* Begin *

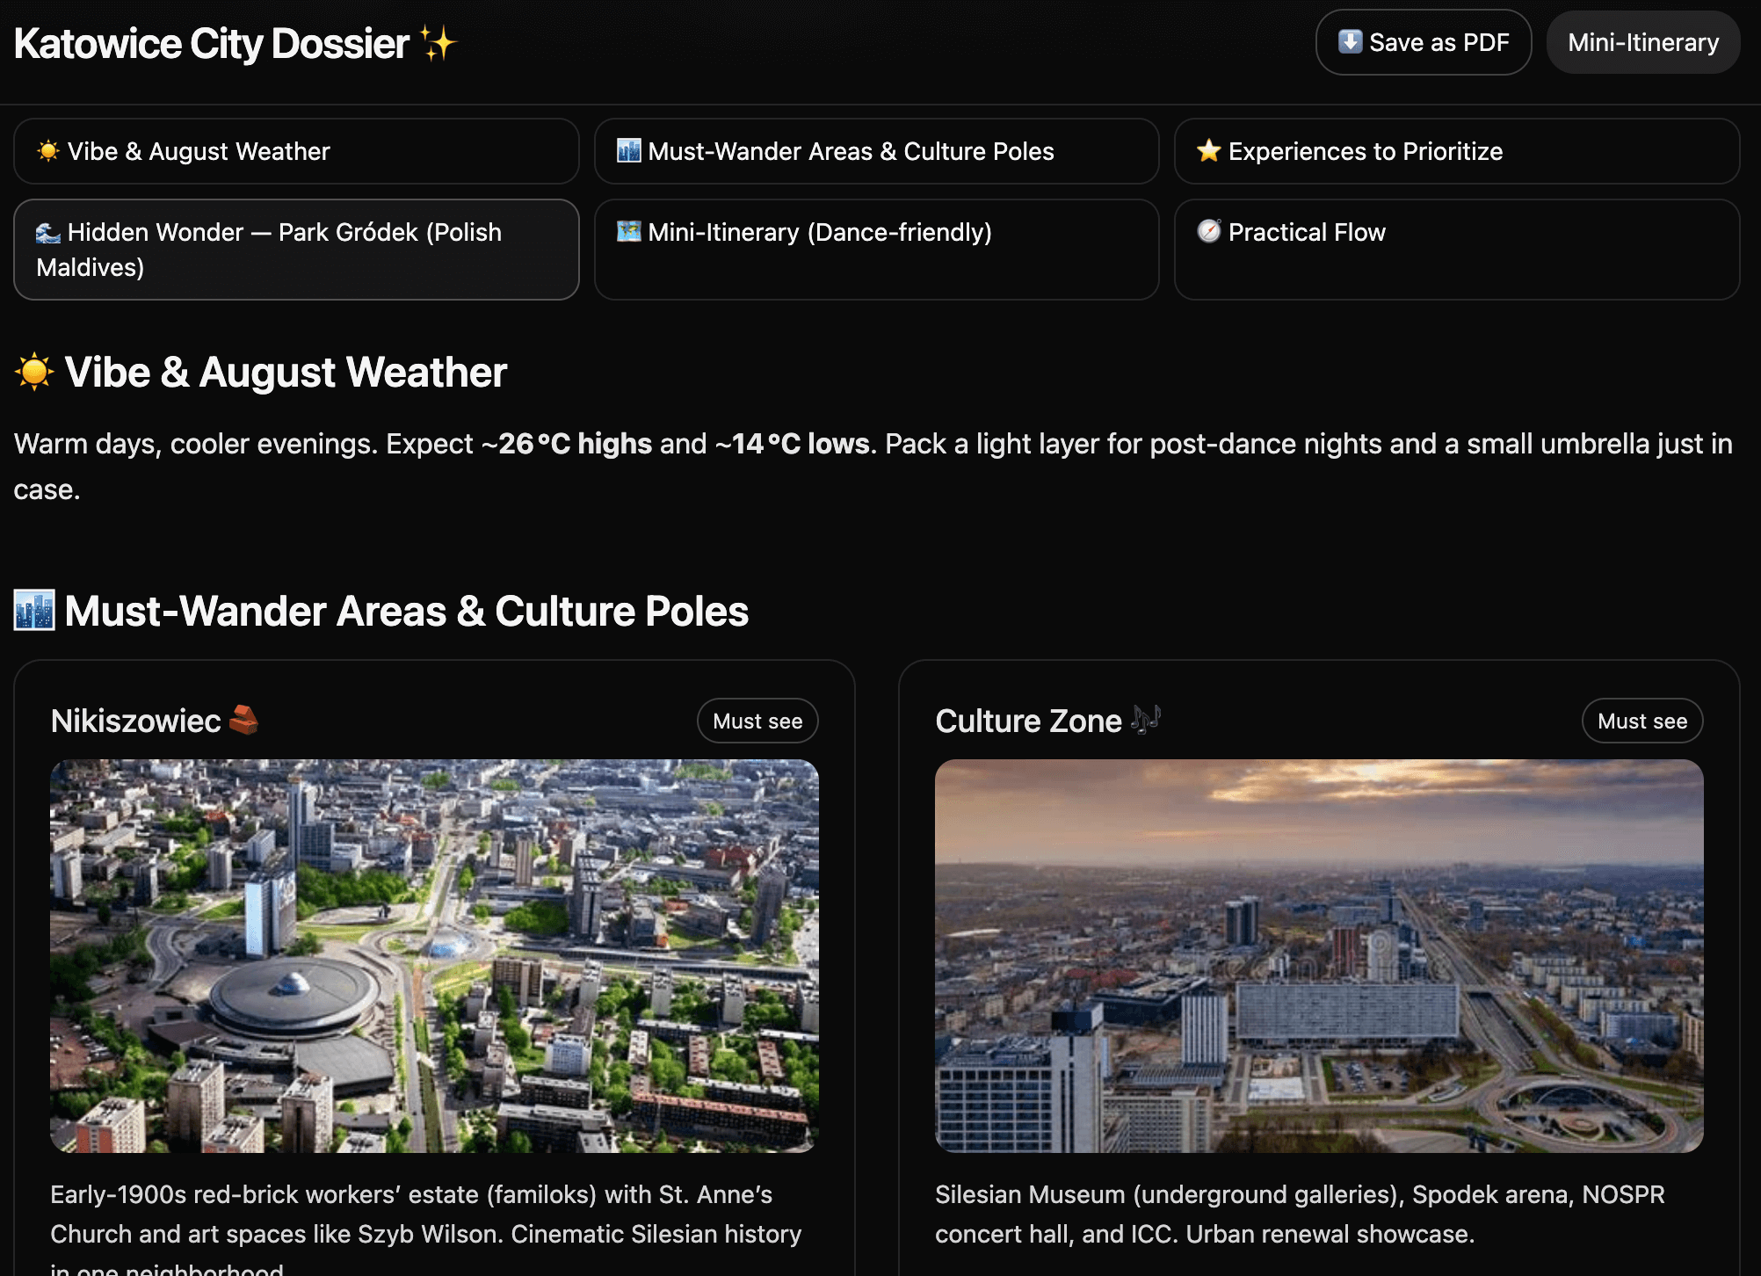Open the Mini-Itinerary button in the header

[1642, 42]
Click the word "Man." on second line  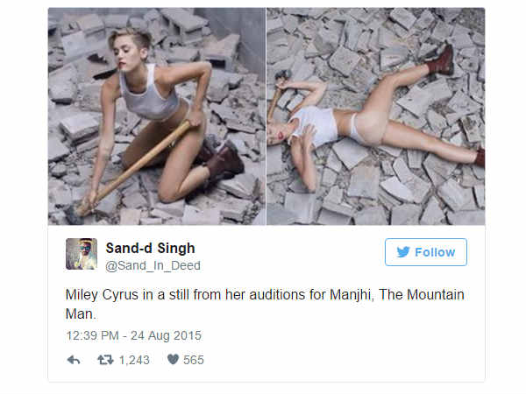click(81, 314)
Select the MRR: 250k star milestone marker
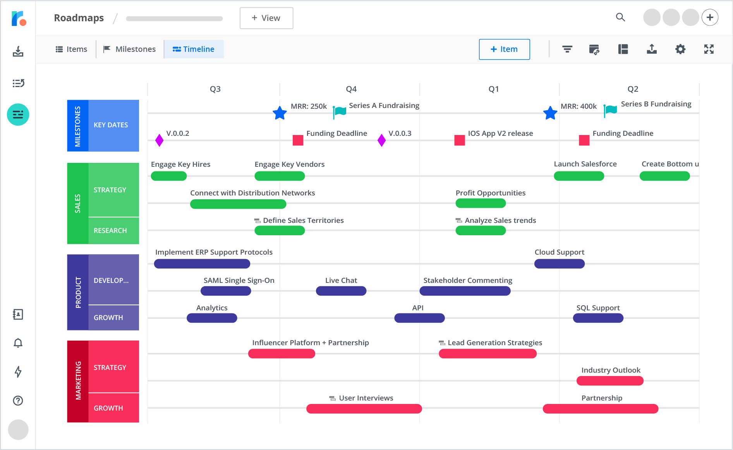The width and height of the screenshot is (733, 450). pos(280,113)
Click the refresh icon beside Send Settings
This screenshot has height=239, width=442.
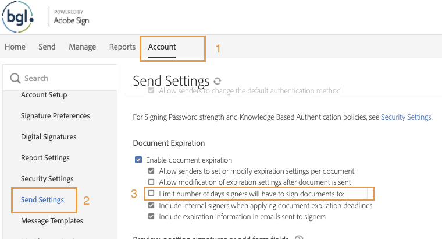point(218,81)
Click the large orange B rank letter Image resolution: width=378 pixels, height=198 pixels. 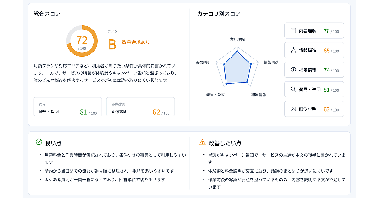pyautogui.click(x=112, y=45)
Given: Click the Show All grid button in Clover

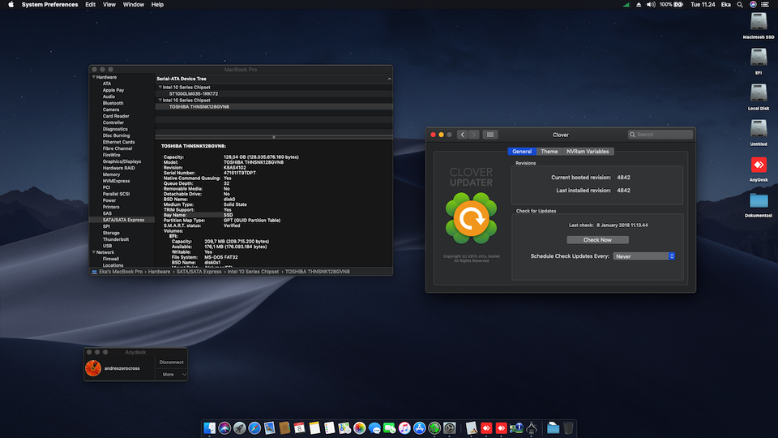Looking at the screenshot, I should (491, 135).
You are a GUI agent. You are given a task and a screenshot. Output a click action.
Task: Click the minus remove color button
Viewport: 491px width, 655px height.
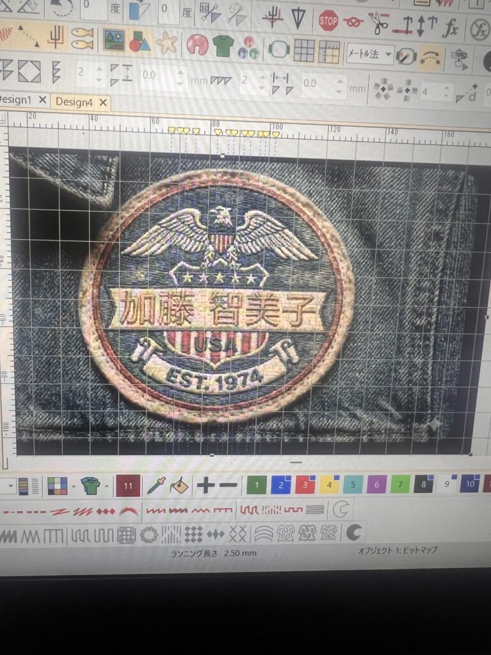pyautogui.click(x=228, y=486)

* End *

**TASK DETAILS**: Reproduce every line of the items, beginning at the line that contains "You are a GUI" and continuing through the end of the items, with -114 added to each coordinate in the answers. Omit the pictures from your response.

**TASK SOLUTION**:
You are a GUI agent. You are given a task and a screenshot. Output a click action.
Task: Click the minus remove color button
Viewport: 491px width, 655px height.
pyautogui.click(x=114, y=372)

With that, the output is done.